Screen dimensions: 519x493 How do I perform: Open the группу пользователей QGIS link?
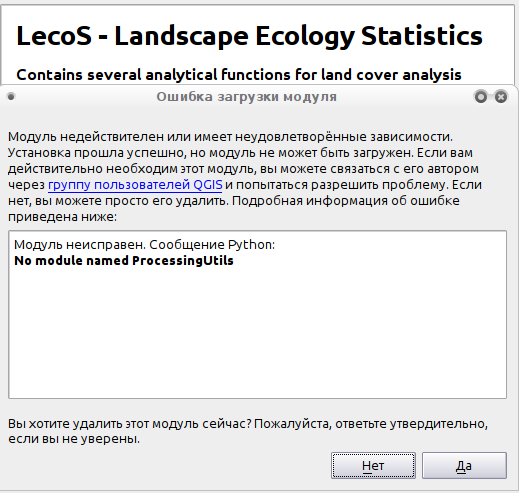click(x=135, y=185)
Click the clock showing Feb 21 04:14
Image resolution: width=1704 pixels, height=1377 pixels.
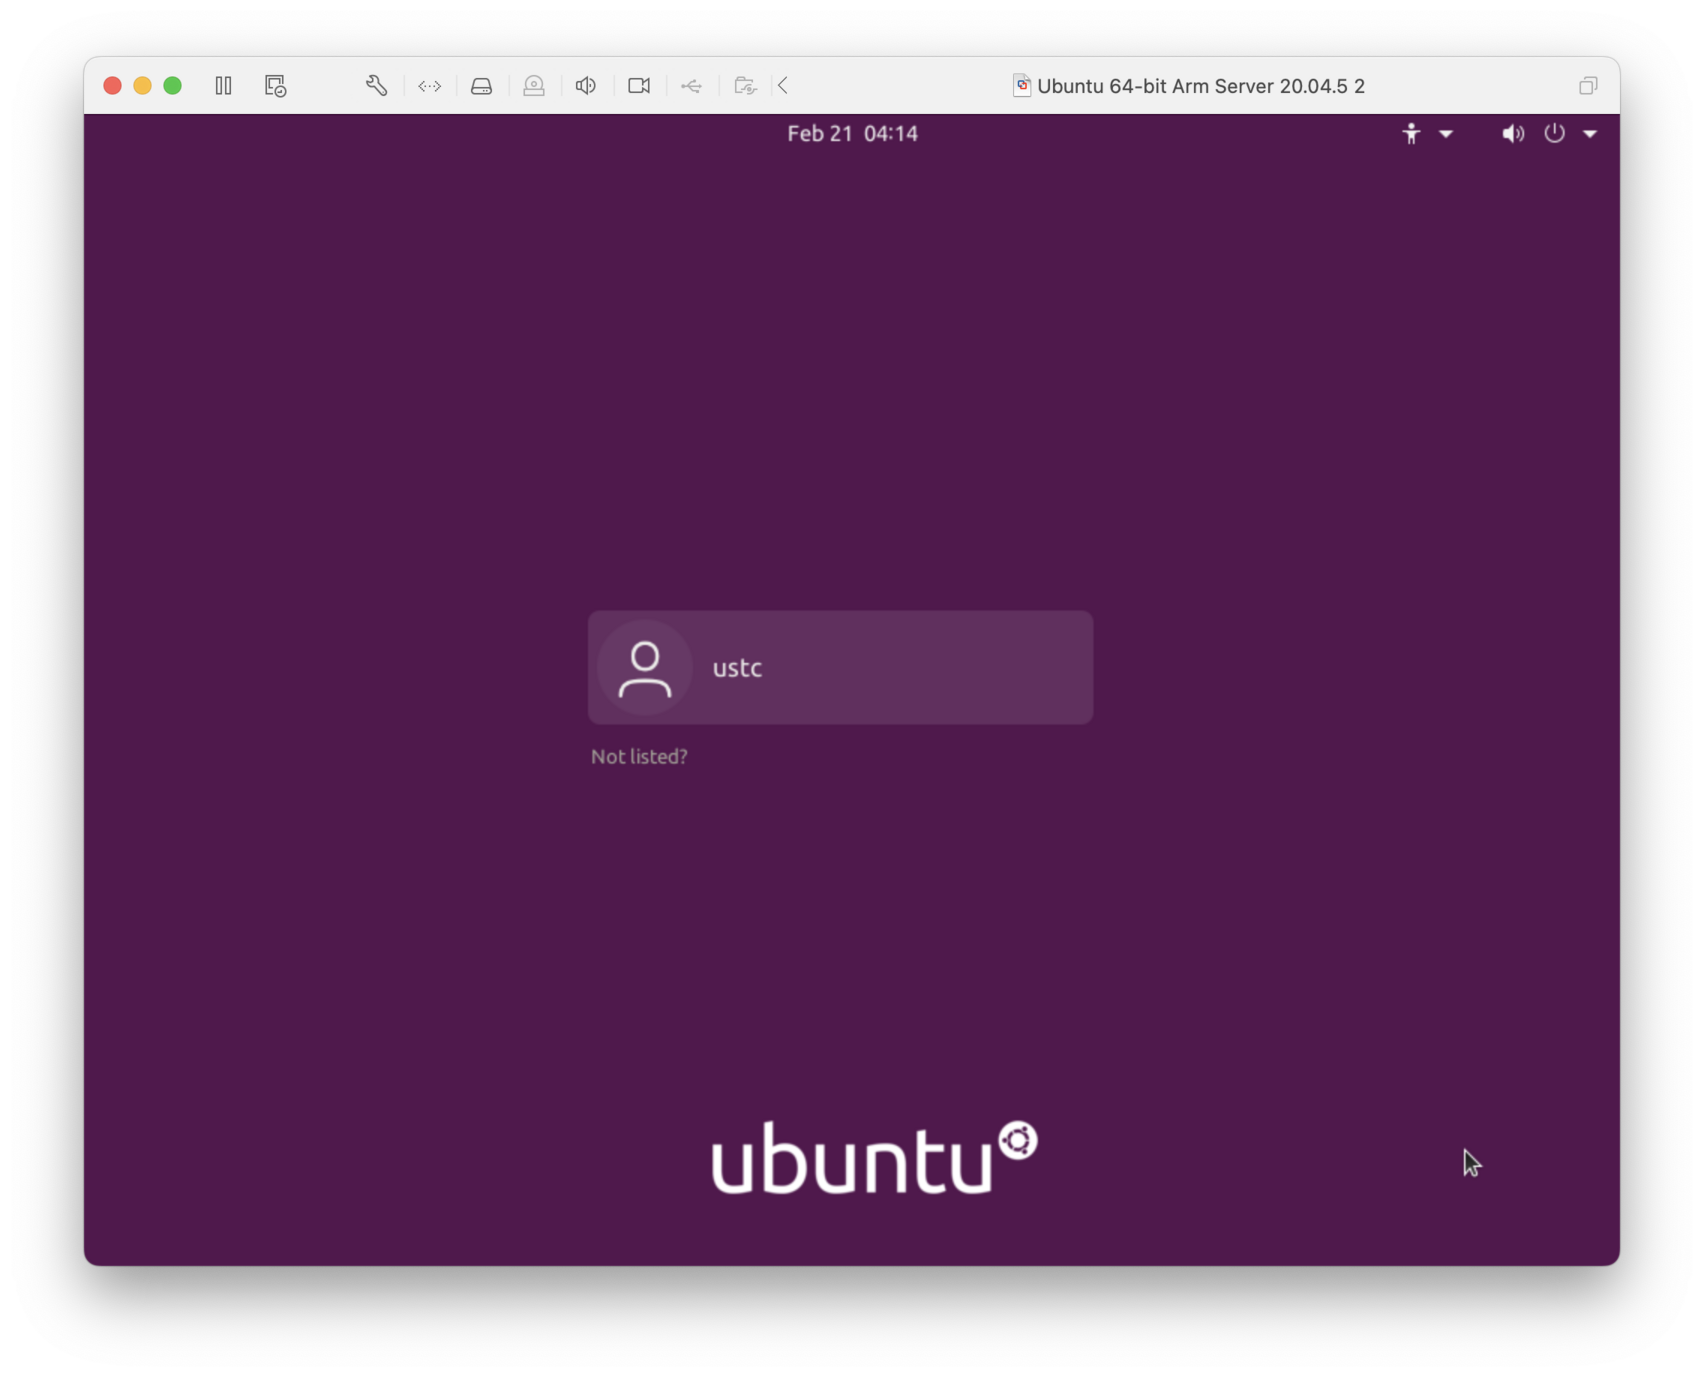pos(851,132)

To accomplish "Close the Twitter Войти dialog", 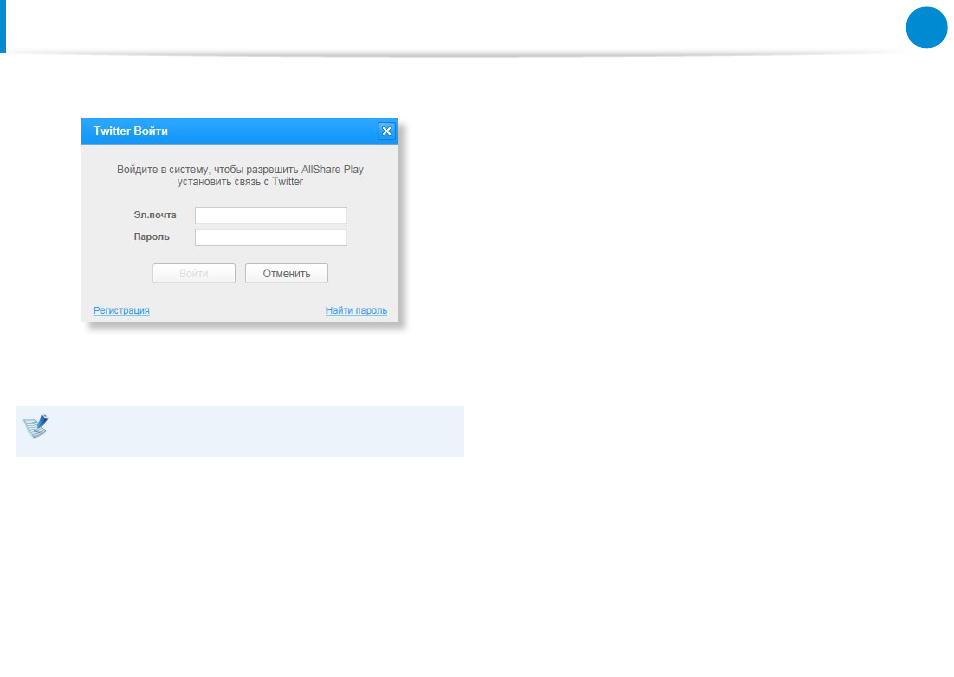I will click(386, 131).
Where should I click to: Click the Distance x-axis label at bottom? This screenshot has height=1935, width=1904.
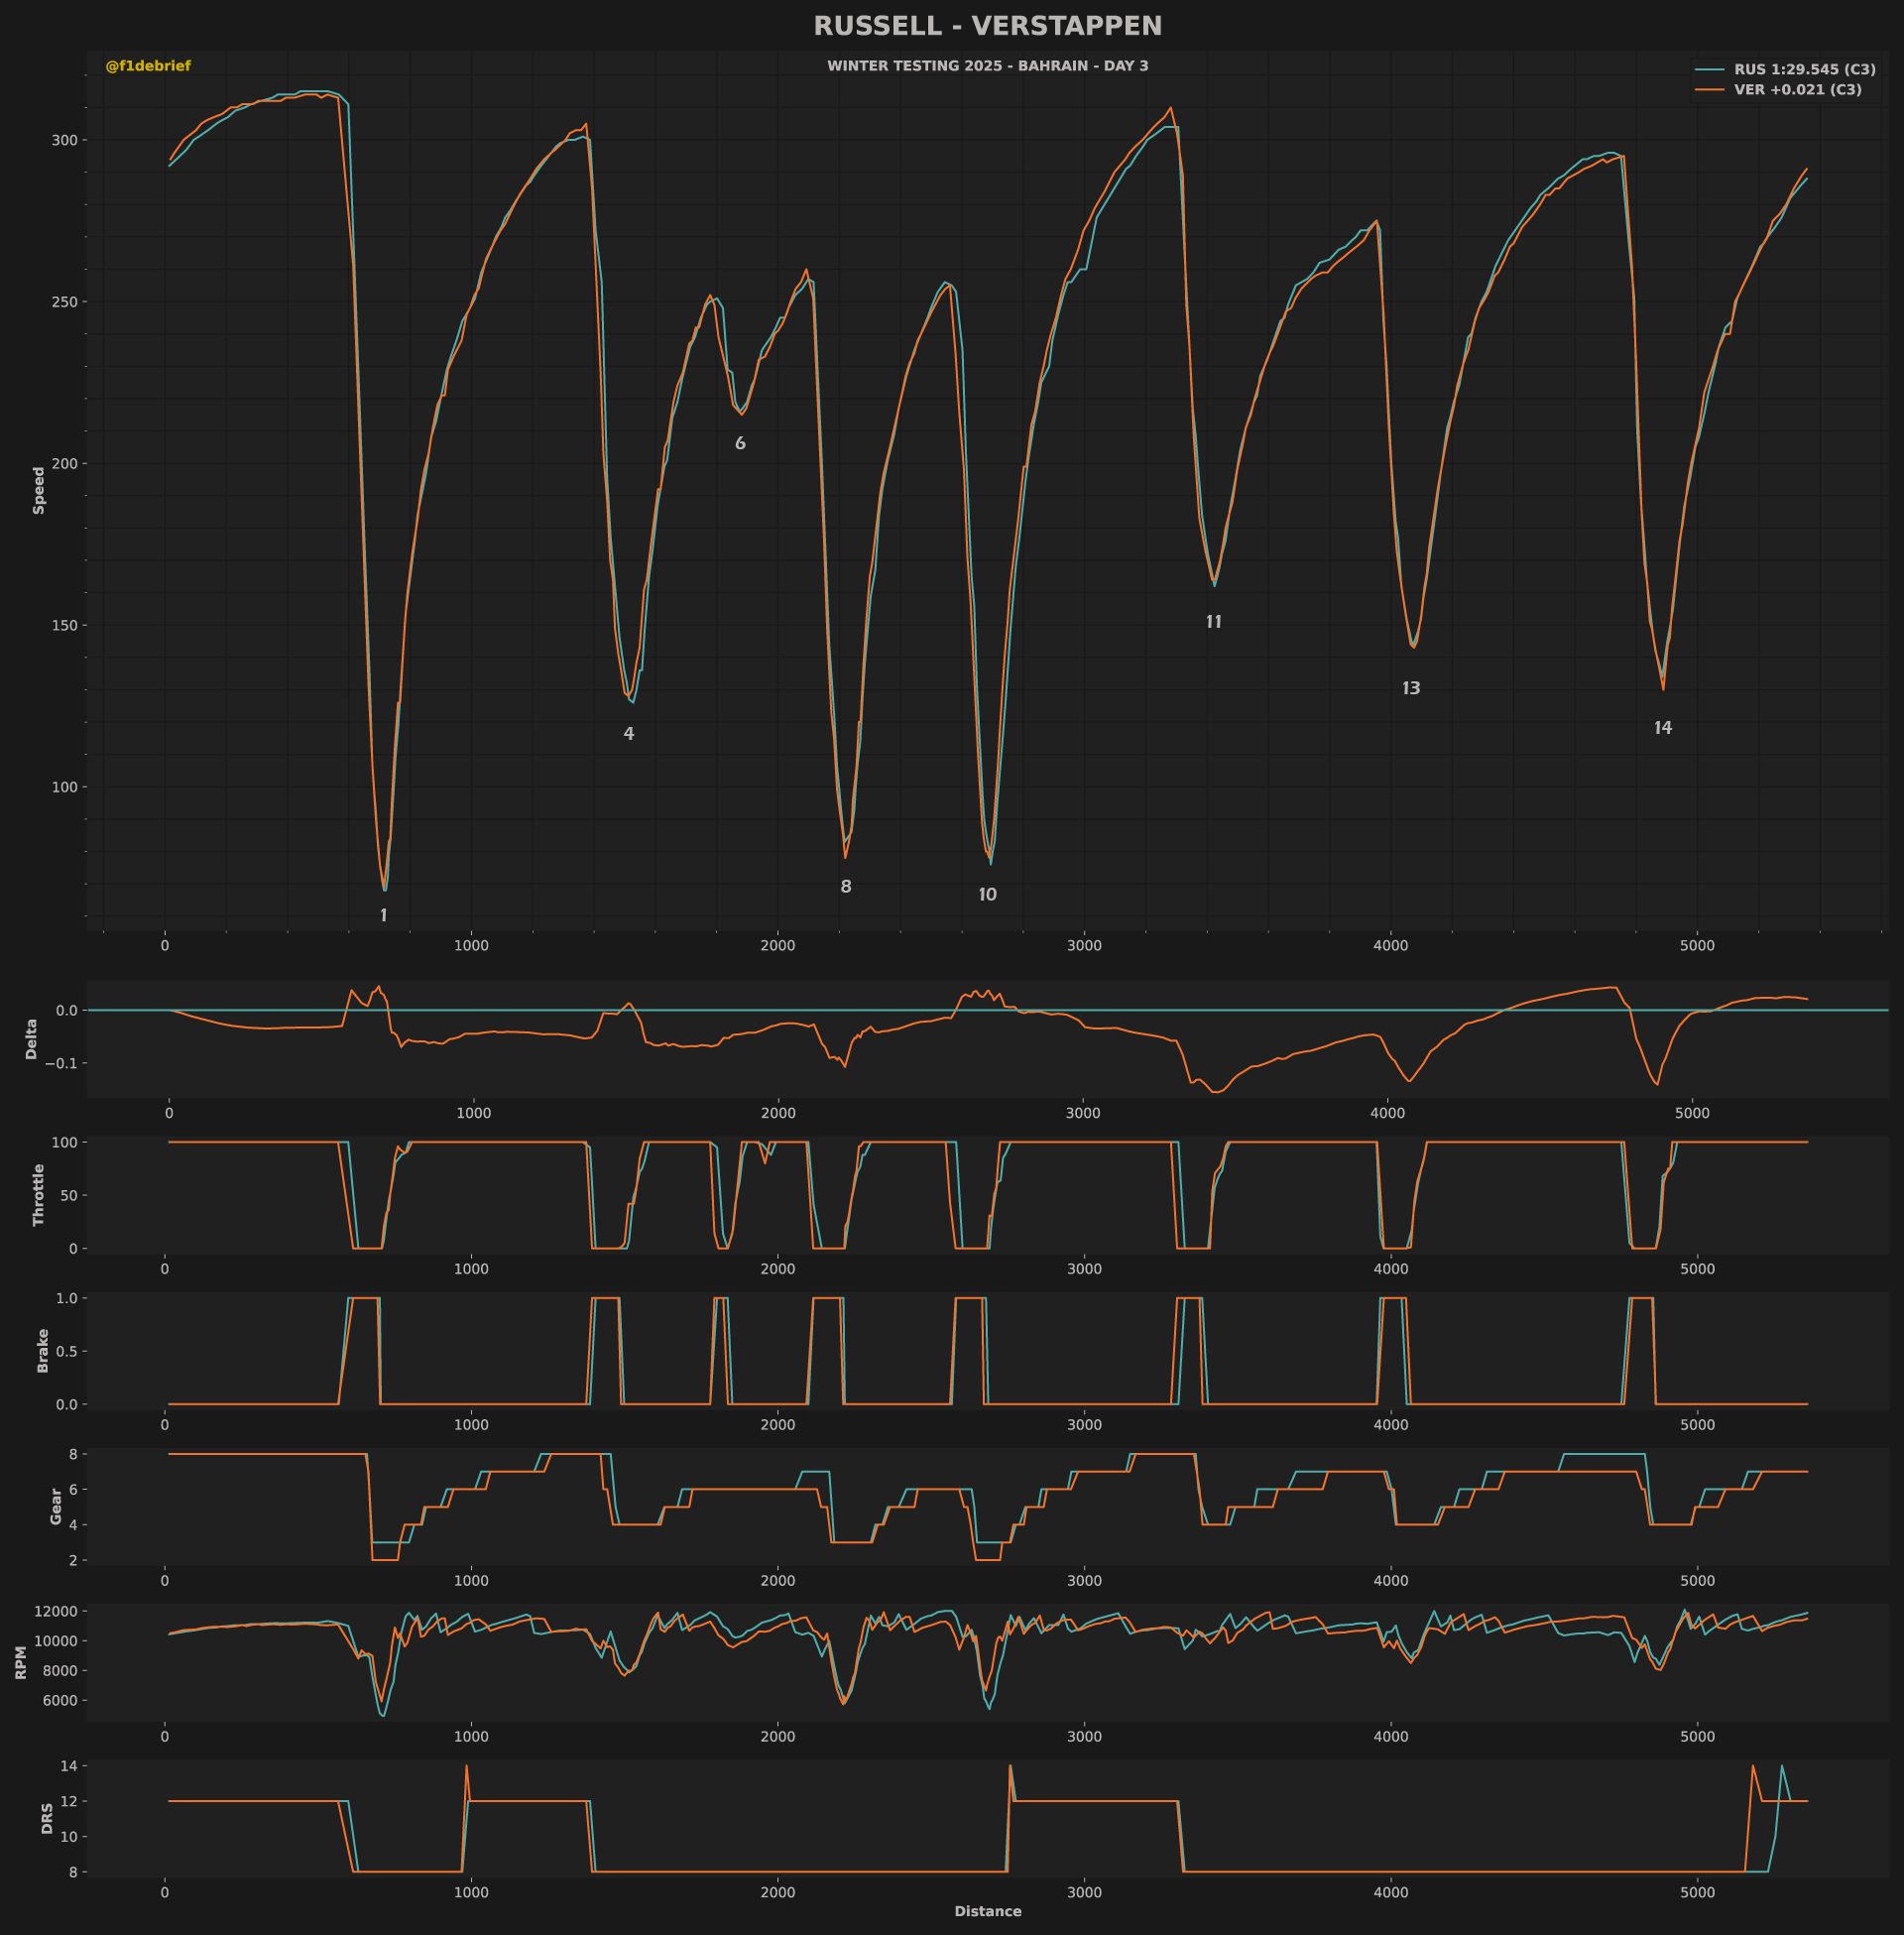click(x=987, y=1911)
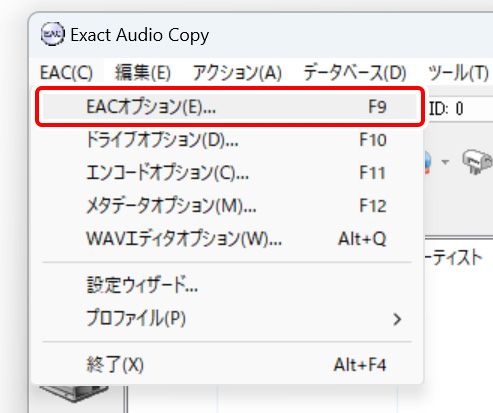The image size is (493, 413).
Task: Click the drive icon below the menu
Action: [75, 393]
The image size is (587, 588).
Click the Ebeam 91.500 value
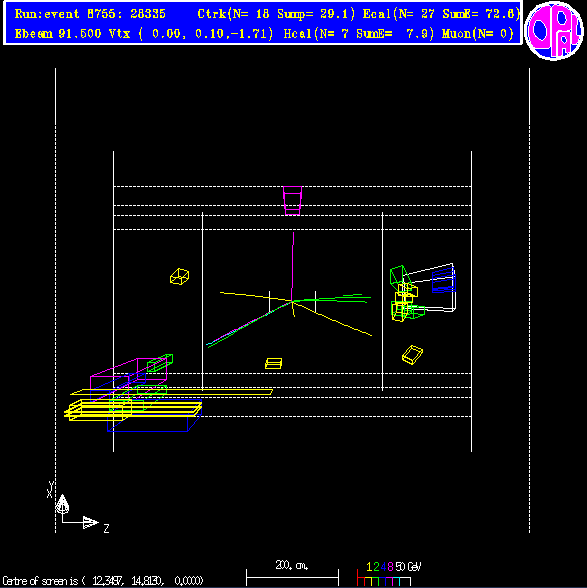coord(58,34)
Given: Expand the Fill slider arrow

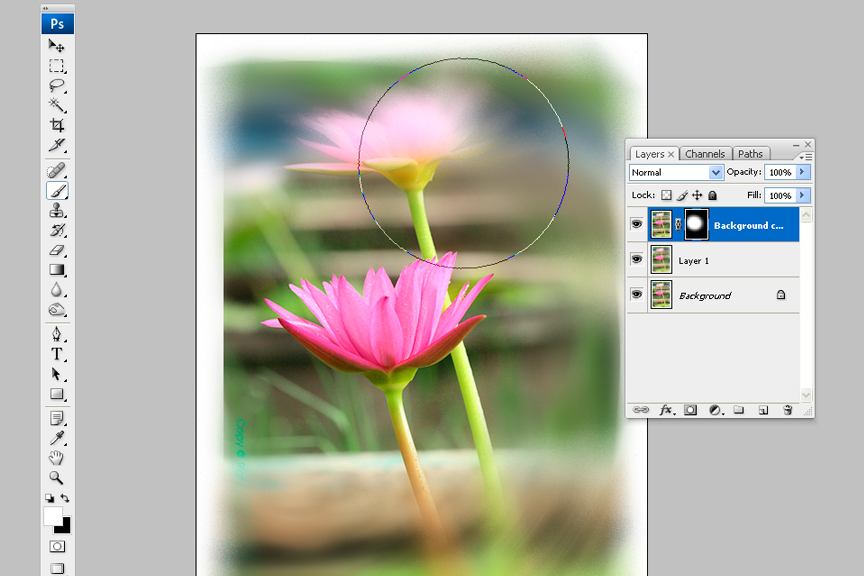Looking at the screenshot, I should point(802,196).
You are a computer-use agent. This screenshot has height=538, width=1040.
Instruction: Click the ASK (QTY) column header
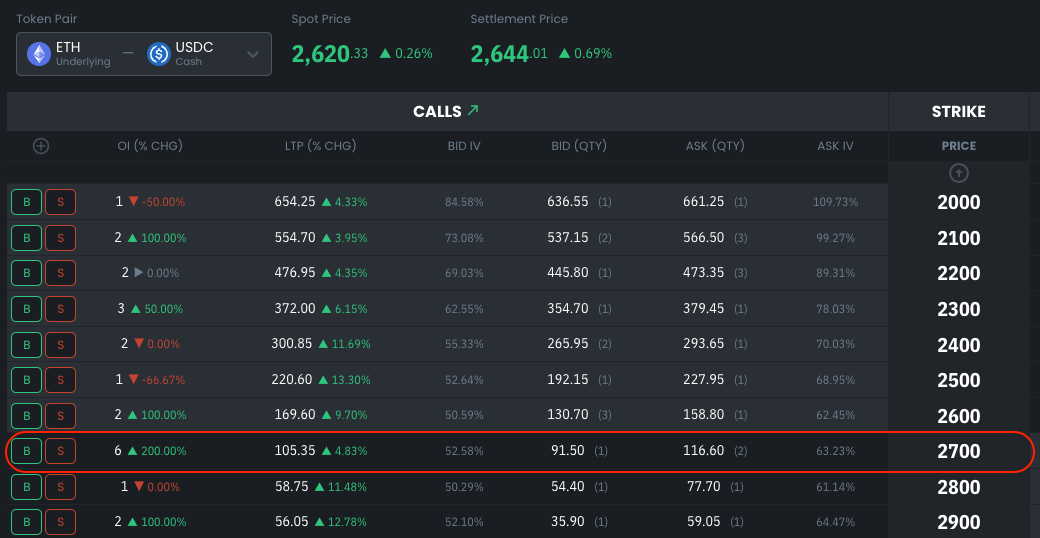714,146
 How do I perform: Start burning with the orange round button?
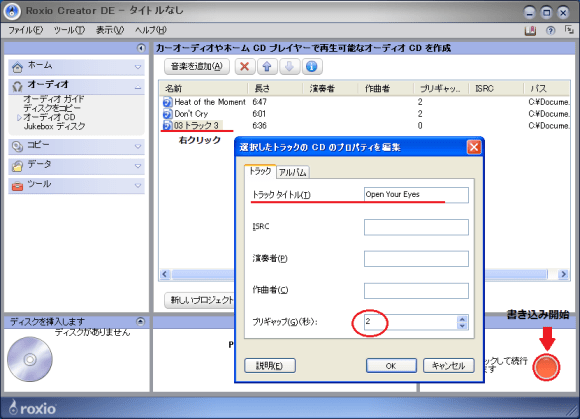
===
CHALLENGE
Transcribe the records exactly, starting at the line that contains "Given: Expand the Fill slider arrow" and ending at the last line of the records, and leave the pictures out of your answer.

EXERCISE RESPONSE
Given: Expand the Fill slider arrow

Looking at the screenshot, I should point(802,196).
You are a computer-use agent. This screenshot has height=538, width=1040.
Instruction: Click the ASK (QTY) column header
714,146
 How do I perform: Start burning with the orange round button?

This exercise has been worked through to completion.